Infrastructure costs during migration are often overlooked. Running source and target systems in parallel, provisioning test environments, and paying for migration tooling licenses adds $5,000 to $50,000 per month depending on scale. Plan for 3 to 6 months of overlap.

When to hire help vs. do it in-house

In-house migration works when your team has done it before, you're migrating between systems you know well, and the data is in good shape. A marketing team moving from one CRM to another with 50,000 clean contact records doesn't need outside help.

Bring in a development partner when:

  • You're migrating from a legacy system with undocumented data structures
  • Multiple source systems need to consolidate into one target
  • Compliance requirements (like HIPAA) add regulatory complexity
  • Your team can't absorb the project without dropping other priorities
  • The data quality problems are significant enough to require dedicated remediation

The cost of external help is measurable. The cost of a botched migration (lost data, extended downtime, broken business processes) is not.
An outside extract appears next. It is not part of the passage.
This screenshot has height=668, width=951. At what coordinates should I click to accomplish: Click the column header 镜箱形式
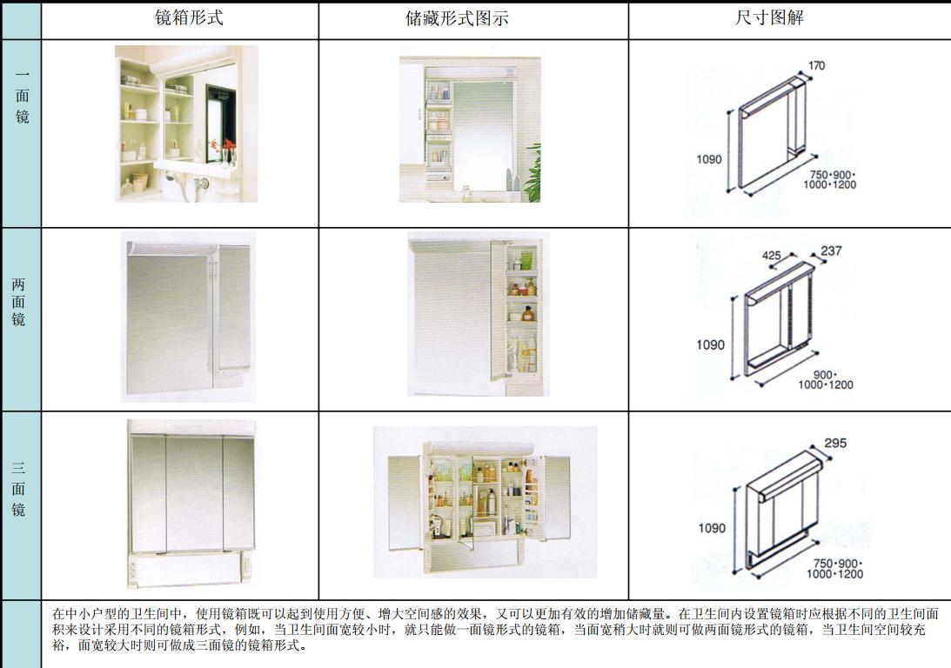(188, 17)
Mistakes that cost the most

After working on enough migration projects, the failure patterns are consistent:

Treating migration as an afterthought. Organizations buy a new platform, plan the implementation, and tack migration onto the end of the timeline. Migration should start during platform selection, not after the contract is signed.

Skipping the data audit. Every week spent on data assessment saves two to three weeks during migration. The math is clear, but organizations still skip it because it feels like overhead.

Migrating everything. The instinct to preserve every record is understandable but expensive. Archiving historical data separately and migrating only active data reduces scope, risk, and cost.

Testing only once. One test migration is a first draft. You need multiple iterations to catch the edge cases that will surface during cutover. Plan for three to five full test cycles.

No rollback plan. If the cutover fails and you have no path back to the old system, you're stuck debugging in production with the business at a standstill. Always have a tested rollback procedure.

Underestimating the people cost. Migration requires sustained input from subject matter experts who also have day jobs. If you don't backfill their regular responsibilities or adjust their workload, you'll get slow responses, incomplete mapping decisions, and a migration that drags on months past the deadline.

How to get started

If you're planning a migration, start with the assessment. Catalog your source systems, measure your data volume and quality, and estimate the gap between your current state and your target state. That assessment will tell you whether this is a four-week project or a twelve-month program, and it will tell you before you've committed budget and resources based on a guess.

The difference between migrations that succeed and migrations that become cautionary tales is almost always the planning. The technology works. The tools are mature. The failure point is organizations that underestimate the human, organizational, and data quality work required to use them well.